Dataset entries:

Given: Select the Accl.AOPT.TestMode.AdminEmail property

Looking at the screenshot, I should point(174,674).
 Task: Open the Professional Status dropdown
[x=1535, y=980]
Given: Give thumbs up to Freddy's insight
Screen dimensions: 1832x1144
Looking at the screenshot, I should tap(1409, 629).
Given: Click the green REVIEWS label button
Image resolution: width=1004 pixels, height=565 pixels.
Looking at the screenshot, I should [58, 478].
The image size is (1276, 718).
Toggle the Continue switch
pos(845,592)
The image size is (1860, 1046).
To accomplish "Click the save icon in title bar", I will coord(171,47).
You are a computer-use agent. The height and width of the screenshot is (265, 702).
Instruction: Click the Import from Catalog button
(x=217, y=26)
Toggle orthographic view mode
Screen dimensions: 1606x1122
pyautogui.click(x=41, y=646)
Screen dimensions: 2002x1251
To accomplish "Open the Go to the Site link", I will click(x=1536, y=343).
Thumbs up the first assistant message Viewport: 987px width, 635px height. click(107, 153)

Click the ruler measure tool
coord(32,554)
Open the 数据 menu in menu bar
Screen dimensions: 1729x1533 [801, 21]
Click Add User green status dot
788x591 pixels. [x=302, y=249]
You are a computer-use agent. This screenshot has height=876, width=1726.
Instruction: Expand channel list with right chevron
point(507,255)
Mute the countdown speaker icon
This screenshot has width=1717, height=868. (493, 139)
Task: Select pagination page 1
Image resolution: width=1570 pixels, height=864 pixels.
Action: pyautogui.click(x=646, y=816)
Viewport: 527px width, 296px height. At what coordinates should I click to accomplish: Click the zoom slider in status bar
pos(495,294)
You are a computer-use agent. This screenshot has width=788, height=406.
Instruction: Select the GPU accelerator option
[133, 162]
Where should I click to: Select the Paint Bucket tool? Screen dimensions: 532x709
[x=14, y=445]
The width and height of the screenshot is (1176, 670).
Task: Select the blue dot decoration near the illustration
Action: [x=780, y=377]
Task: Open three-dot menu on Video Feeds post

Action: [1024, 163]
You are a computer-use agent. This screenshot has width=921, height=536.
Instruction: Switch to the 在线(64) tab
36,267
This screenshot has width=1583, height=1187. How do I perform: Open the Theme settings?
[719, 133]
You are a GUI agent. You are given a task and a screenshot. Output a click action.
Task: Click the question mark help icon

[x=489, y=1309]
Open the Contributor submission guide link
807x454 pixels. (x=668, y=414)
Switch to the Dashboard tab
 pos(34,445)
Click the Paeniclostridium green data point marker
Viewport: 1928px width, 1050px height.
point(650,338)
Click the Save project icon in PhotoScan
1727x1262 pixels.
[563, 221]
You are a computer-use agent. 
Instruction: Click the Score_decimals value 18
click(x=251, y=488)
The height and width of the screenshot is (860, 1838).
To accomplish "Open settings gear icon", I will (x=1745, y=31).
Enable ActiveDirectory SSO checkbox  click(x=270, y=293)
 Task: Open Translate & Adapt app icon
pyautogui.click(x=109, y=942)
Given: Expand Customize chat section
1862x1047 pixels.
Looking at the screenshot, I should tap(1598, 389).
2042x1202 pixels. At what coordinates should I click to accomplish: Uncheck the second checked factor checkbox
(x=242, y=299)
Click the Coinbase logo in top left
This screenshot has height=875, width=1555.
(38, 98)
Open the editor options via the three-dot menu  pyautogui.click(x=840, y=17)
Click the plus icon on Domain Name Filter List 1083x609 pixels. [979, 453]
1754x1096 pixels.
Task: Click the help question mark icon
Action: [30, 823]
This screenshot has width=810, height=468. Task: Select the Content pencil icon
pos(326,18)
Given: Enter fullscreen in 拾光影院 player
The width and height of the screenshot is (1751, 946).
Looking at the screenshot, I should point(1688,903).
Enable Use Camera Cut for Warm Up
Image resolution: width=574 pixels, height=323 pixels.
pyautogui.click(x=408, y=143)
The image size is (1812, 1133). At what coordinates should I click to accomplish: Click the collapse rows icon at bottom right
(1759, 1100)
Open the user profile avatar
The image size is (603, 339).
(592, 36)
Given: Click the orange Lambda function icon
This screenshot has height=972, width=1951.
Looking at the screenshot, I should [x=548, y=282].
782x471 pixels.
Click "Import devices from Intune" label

- TASK DIRECTIONS: Pick from the records each line that contains the word "Enable" and show it.

- ANSWER AREA:
Enable ActiveDirectory SSO checkbox  click(x=270, y=293)
Enable Use Camera Cut for Warm Up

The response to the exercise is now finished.